■ **SHORT EXERCISE**:
Return the rows below word for word, from their first line through the line containing "Image resolution: width=1568", including both of those lines.

+ + + + +

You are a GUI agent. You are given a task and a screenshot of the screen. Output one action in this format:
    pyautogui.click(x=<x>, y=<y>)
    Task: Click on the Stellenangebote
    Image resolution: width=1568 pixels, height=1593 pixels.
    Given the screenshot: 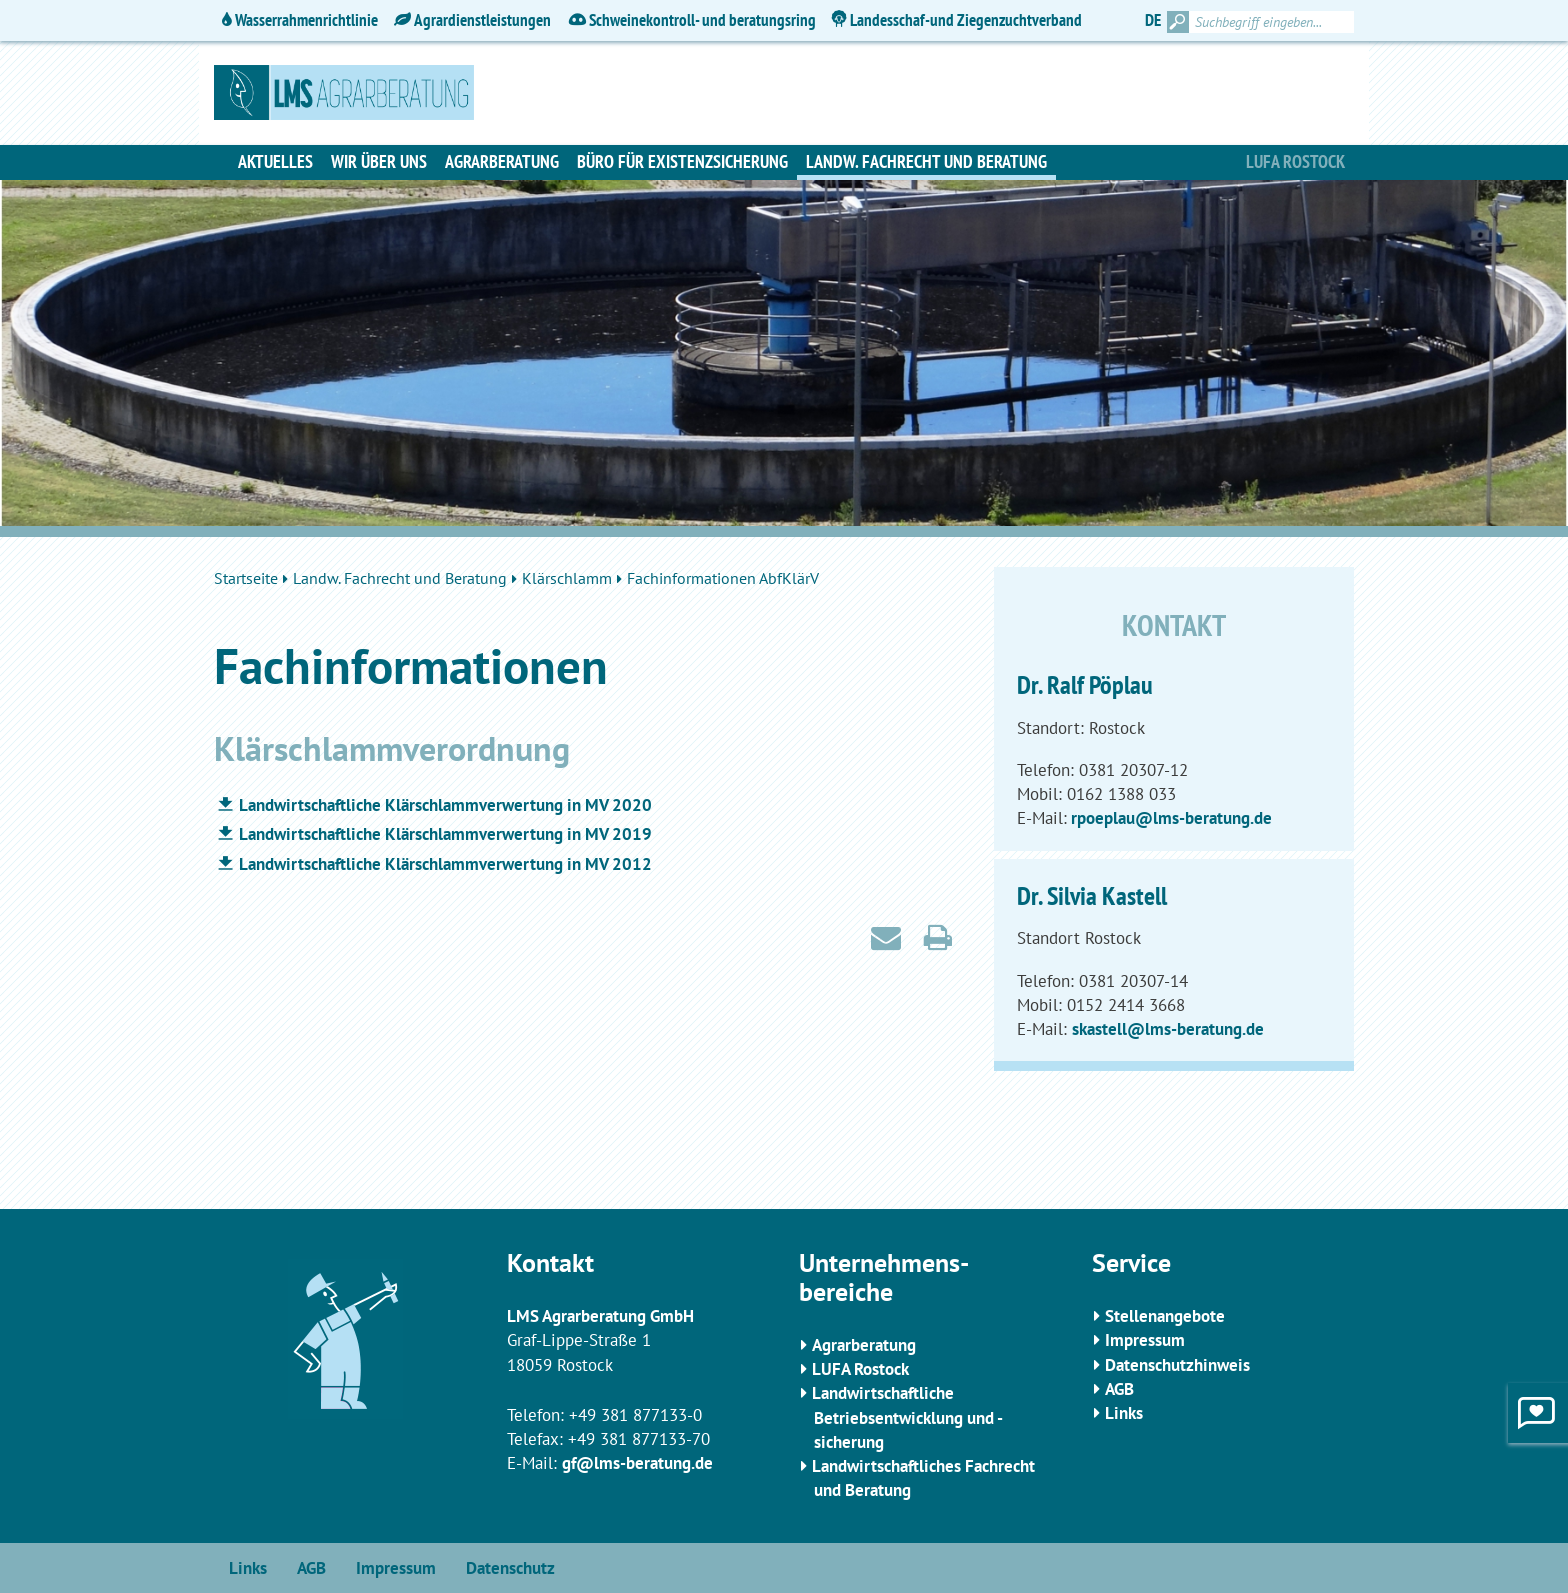 What is the action you would take?
    pyautogui.click(x=1165, y=1316)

+ + + + +

■ **WORKED SOLUTION**:
You are a GUI agent. You are given a task and a screenshot of the screen. Output one action in this format:
    pyautogui.click(x=<x>, y=<y>)
    Task: Click on the Stellenangebote
    Image resolution: width=1568 pixels, height=1593 pixels.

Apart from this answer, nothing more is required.